== Material provided ==

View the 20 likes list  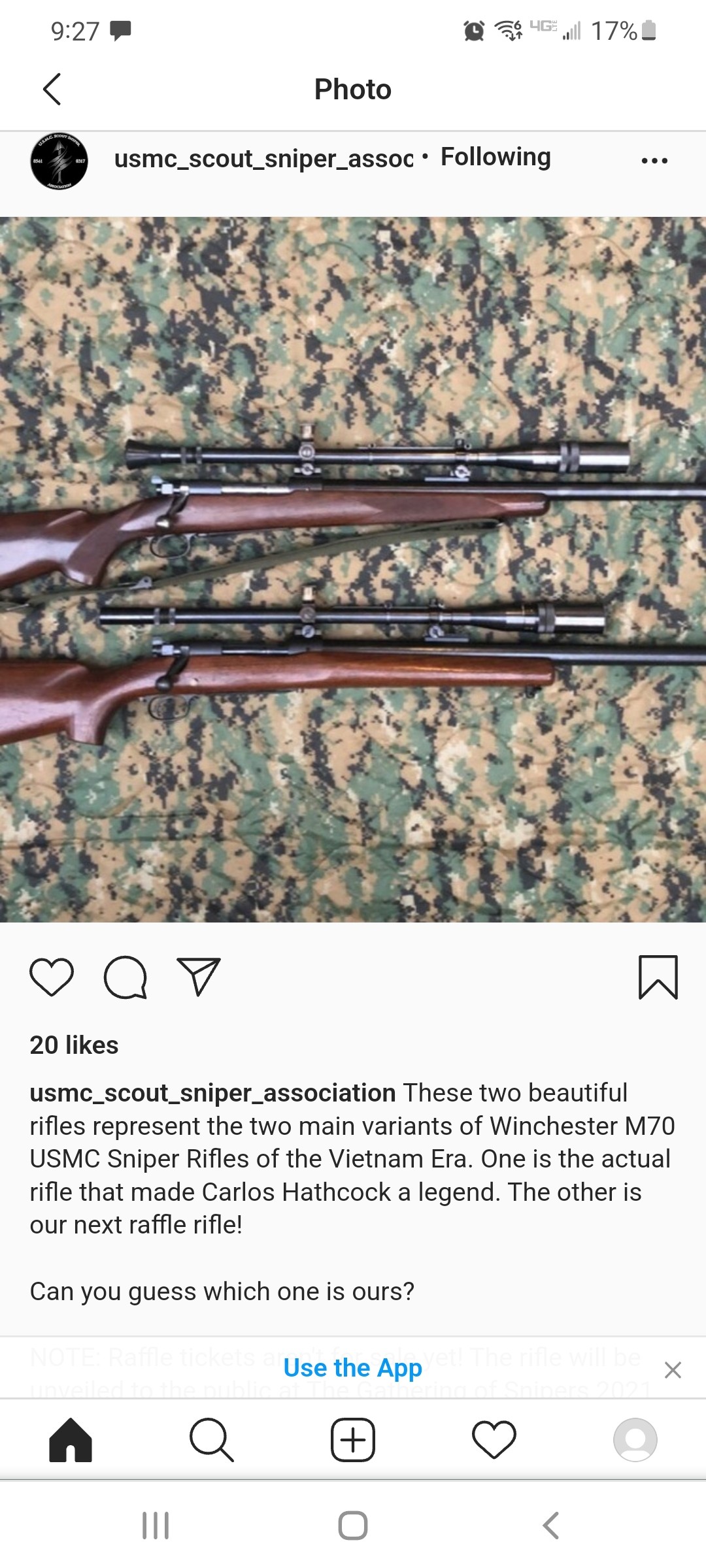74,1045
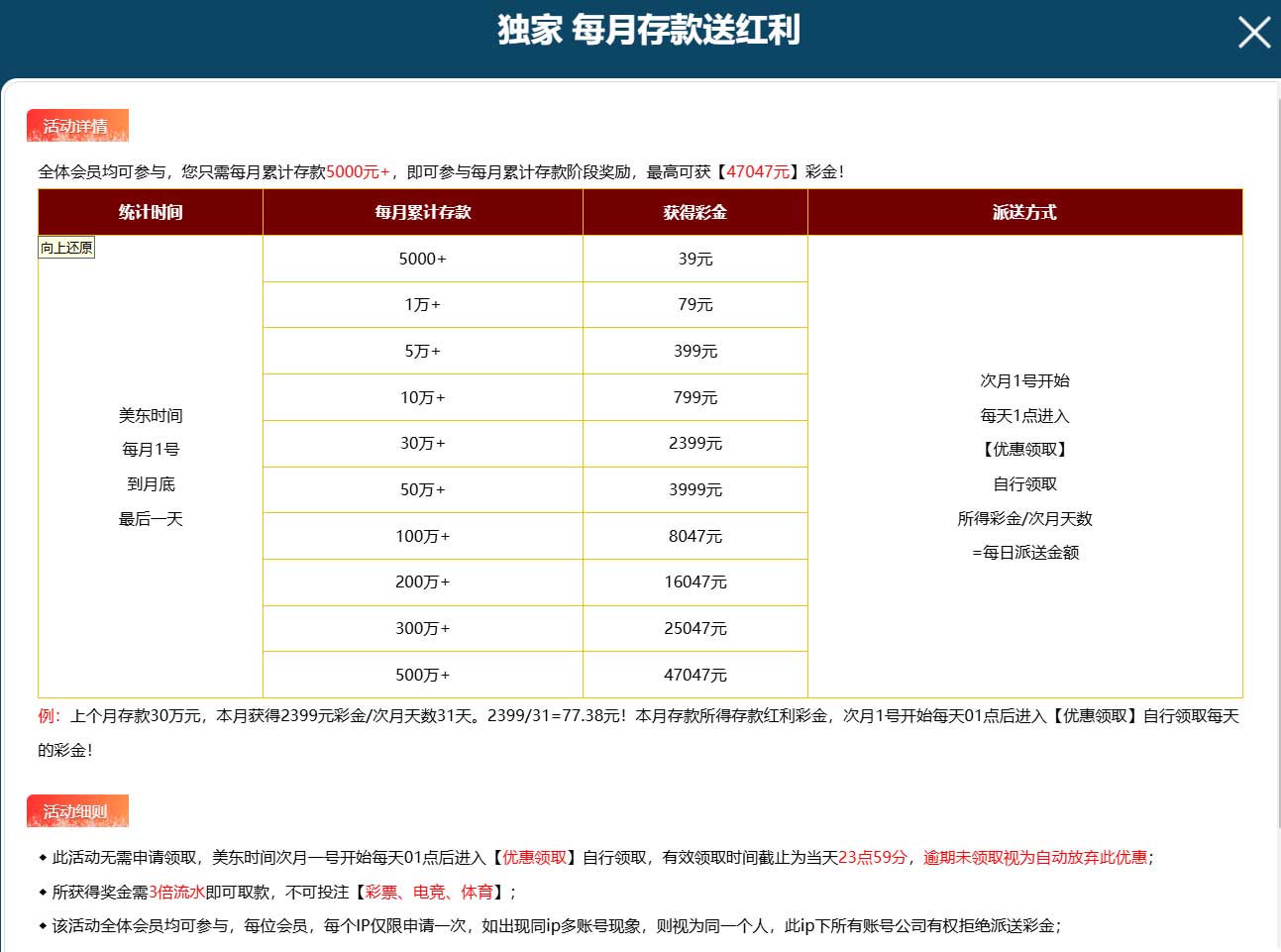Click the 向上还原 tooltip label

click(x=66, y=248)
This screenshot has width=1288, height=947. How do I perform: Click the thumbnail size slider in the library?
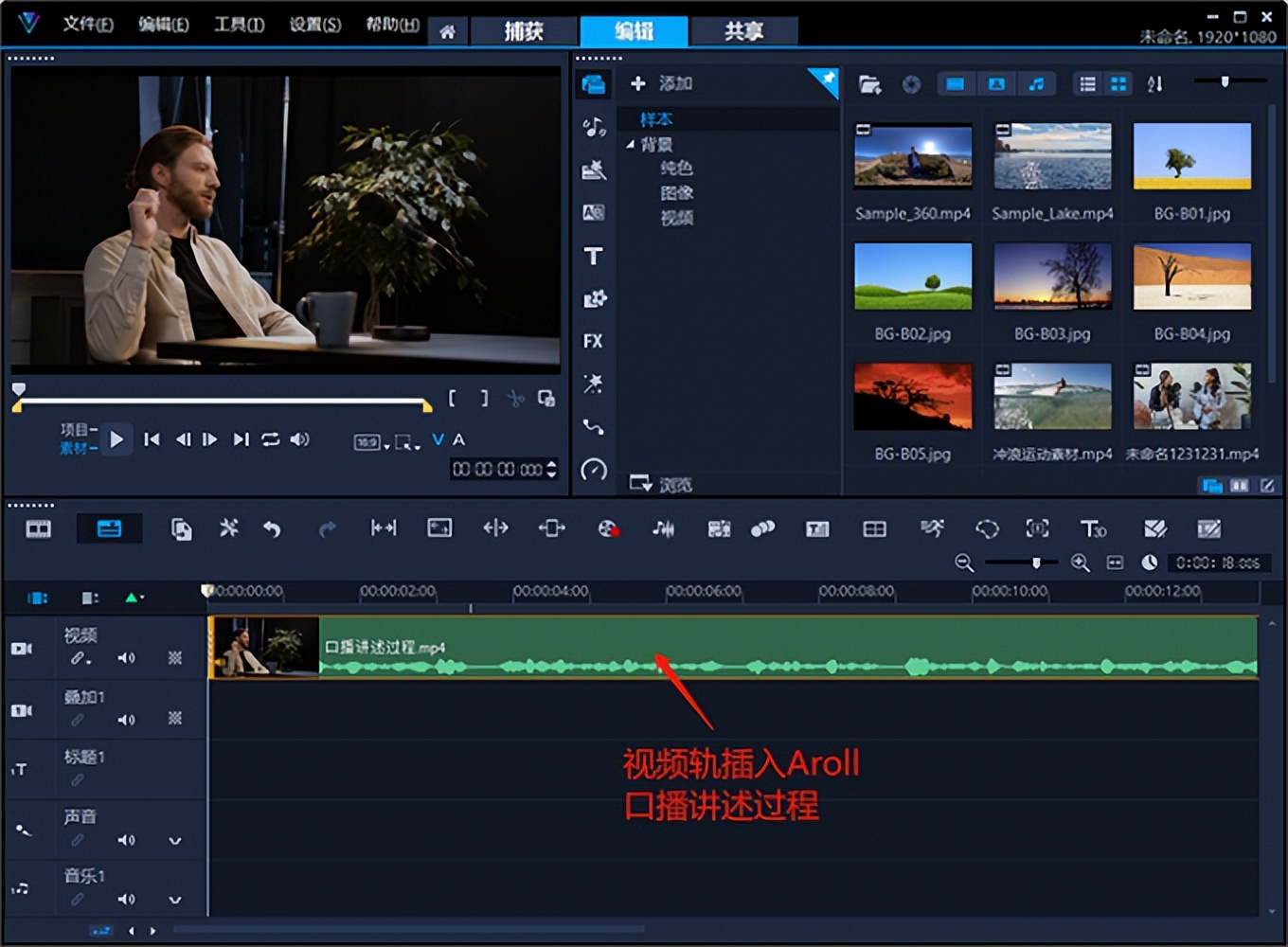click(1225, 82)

===

### [What to do]
Copy the entries word for word, beginning at the line that contains "This screenshot has" and continuing through the end of the entries. Omit the pictures.

### [Result below]
This screenshot has width=1288, height=947. How do I perform: Click the thumbnail size slider in the library?
click(1225, 82)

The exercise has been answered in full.